Janine Verge, AuD, Aud(C), Clinical Audiologist

Janine has worked clinically as an Audiologist for over 20 years. She obtained her MSc in Audiology from Dalhousie University and her AuD from AT Still University. She is an adjunct professor at the School of Communication Sciences and Disorders. She has served as president of the Speech and Hearing Association of Nova Scotia and is currently serving her second term as a board member of the Canadian Academy of Audiology. As someone with single sided deafness, accessibility issues have always been of great interest to her. She is a co-founder and continuing committee member of the Dalhousie Hearing Aid Assistance Program, which provides donated hearing aids to low income seniors. She is also president and co-owner of ‘Accessible Hearing Solutions’ a consulting business specializing in hearing loop and DM system installations.

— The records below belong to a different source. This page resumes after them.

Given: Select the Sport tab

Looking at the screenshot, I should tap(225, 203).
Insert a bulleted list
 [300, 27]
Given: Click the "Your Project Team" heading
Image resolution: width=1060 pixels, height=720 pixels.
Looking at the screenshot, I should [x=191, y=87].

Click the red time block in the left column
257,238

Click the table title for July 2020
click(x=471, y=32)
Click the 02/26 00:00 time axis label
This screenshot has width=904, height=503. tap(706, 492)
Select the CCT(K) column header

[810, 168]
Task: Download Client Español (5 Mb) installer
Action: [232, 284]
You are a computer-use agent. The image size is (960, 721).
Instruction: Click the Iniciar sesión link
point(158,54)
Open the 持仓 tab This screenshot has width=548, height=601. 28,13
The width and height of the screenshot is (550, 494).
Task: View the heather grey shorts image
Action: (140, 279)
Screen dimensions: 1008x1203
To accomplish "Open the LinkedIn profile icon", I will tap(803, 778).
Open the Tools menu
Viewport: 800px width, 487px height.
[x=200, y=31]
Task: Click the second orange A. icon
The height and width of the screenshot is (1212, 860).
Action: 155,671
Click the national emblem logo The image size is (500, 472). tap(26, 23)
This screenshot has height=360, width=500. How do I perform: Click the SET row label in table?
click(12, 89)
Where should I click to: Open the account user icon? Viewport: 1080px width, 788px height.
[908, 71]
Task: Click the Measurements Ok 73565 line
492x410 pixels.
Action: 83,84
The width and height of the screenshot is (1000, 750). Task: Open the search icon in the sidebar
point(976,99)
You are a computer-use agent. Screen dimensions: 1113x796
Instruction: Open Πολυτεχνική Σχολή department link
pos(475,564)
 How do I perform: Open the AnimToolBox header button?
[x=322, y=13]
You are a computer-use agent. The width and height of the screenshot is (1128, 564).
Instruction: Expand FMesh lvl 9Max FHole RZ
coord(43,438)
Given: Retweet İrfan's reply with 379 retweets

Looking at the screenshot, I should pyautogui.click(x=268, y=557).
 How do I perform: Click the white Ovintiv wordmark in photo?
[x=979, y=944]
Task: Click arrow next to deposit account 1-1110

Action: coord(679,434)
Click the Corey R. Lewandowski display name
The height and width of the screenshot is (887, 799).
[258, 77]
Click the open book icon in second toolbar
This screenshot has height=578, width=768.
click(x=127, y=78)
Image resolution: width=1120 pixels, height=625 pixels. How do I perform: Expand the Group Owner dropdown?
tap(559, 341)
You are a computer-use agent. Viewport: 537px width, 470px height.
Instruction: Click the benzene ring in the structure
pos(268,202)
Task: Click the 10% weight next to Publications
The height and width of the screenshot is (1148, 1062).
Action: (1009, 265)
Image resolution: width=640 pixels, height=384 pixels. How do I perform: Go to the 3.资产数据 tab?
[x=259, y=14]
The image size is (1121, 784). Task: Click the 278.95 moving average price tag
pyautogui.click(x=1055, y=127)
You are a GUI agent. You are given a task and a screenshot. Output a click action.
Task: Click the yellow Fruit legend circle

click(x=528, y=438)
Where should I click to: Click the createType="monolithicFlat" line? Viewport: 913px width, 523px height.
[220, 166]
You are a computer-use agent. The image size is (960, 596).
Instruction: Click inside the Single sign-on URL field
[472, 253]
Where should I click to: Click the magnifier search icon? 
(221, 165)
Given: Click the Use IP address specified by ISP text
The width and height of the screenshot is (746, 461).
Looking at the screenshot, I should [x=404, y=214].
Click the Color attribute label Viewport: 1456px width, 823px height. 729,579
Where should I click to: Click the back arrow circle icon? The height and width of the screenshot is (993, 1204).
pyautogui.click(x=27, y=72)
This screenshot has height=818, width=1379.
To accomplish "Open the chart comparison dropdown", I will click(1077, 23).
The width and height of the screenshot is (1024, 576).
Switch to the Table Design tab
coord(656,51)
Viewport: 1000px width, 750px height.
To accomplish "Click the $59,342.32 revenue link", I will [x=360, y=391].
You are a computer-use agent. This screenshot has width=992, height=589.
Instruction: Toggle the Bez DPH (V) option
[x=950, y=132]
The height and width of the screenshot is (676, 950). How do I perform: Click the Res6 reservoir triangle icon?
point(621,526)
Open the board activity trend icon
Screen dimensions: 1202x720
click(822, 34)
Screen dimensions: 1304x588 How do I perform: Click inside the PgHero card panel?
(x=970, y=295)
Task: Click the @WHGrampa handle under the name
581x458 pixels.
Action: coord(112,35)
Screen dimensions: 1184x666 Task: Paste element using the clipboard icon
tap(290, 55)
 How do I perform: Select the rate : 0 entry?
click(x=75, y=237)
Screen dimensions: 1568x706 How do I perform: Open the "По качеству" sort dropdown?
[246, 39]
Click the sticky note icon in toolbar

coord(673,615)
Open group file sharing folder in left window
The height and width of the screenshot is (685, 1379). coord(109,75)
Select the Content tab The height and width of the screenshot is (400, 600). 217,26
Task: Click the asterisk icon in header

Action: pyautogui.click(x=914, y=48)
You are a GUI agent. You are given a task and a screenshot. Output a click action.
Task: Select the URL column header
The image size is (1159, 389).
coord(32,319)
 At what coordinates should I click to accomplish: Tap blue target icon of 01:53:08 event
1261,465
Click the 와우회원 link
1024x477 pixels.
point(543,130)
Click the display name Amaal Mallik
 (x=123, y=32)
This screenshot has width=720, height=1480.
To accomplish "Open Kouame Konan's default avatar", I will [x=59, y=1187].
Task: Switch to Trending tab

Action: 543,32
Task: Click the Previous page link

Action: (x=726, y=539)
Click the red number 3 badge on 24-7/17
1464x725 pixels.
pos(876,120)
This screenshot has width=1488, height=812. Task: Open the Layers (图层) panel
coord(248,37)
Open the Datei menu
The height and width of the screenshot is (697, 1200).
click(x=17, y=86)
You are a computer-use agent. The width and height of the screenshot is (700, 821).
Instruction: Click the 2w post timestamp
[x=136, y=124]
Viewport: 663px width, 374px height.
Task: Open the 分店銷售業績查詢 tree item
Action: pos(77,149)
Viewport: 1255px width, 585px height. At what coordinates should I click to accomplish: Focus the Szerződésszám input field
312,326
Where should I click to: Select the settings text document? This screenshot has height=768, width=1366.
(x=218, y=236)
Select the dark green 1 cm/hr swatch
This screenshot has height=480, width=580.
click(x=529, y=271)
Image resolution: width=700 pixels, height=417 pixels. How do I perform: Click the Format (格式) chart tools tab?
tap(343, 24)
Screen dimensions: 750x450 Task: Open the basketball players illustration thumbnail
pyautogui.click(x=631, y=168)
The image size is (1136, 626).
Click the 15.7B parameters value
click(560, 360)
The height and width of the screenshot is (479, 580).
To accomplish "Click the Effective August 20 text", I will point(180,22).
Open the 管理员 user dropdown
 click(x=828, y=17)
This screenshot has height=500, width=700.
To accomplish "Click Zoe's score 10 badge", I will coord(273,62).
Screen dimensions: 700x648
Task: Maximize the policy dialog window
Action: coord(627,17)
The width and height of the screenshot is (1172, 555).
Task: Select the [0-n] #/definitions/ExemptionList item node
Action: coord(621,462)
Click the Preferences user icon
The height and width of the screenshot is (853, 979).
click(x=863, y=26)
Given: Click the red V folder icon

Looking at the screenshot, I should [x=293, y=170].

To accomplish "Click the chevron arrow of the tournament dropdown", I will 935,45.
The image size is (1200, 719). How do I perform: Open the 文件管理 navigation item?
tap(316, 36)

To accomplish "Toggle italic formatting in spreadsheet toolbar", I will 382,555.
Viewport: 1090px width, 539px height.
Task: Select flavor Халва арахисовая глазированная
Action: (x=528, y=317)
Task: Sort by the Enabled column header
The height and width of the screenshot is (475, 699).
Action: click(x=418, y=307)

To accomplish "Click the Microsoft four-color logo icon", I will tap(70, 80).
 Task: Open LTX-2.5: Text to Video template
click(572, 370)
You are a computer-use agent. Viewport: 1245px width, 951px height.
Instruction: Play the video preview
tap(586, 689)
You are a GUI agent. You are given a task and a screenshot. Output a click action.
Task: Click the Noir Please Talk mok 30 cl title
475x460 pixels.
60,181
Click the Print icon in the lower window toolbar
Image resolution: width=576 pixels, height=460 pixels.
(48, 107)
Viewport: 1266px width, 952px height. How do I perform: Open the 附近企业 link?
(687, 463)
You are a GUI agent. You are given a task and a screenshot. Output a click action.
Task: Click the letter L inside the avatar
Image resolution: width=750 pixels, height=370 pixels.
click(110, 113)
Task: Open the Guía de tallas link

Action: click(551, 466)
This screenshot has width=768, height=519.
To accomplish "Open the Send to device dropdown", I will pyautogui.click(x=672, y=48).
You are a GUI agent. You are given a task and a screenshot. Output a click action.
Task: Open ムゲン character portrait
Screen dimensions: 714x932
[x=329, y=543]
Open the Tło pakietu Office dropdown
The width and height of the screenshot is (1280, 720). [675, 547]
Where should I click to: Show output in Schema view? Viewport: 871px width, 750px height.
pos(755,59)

Michael Vekasi, AuD, R.Aud, Aud(C), FAAA

Michael is a Senior Trainer for Allied Health with a province-wide clinical information system implementation at Alberta Health Services. He was previously a clinical audiologist where his caseload focused on vestibular diagnostic assessments as well as a multi-disciplinary vestibular clinic. He is an Adjunct Assistant Professor with A.T. Still University, teaching vestibular assessment and management to post-professional Doctor of Audiology students, and a sessional instructor at MacEwan University. He obtained his Au.D. from A.T. Still University, his M.Cl.Sc. (Audiology) from Western University and his certificate of Advanced Studies in Vestibular Sciences and Disorders from Salus University. He is currently serving as a board member of the Canadian Academy of Audiology. He is co-editor of the Striking the Right Balance column in Canadian Audiologist, an executive member of the National Vestibular Special Interest Group, and volunteers his time with ACSLPA (the Alberta College of Speech-Language Pathologists and Audiologist), CAA, SAC, AAofA (the Alberta Association of Audiologists), and TAP Canada (the Audiology Project – Canadian cohort). He was awarded the 2020 Professional Leadership Award from A.T. Still University.

Susan Ehler, BSc(PT)

Susan Ehler, BSc(PT) is a community based physiotherapist with the Atlantic Balance and Dizziness Centre. She is a graduate of Dalhousie University where she is a guest lecturer at the School of Physiotherapy on the topic of Multiple Sclerosis and Community Physiotherapy.

Shannon Phillips, BSc

Shannon is a third-year student completing her Master of Science in Audiology at Dalhousie University. Previously, she graduated with her Bachelor of Science in Biology-Psychology from University of New Brunswick (Saint John) in 2019.

Ben Kuai, BHSc

Ben is currently a third-year student pursuing Master of Science in Audiology at Dalhousie University. Prior to this, he completed his Bachelor of Health Science (Honors Specialization in Rehabilitation Sciences) at Western University in 2018.

Josh Creppin, MSc

Josh is a third-year student at Dalhousie University where he is pursuing a Master of Science in Audiology. Josh previously graduated with a Bachelor of Science (Honours) in Chemistry from Carleton University in 2016 and a Master of Science in Chemistry from Queen's University in 2019.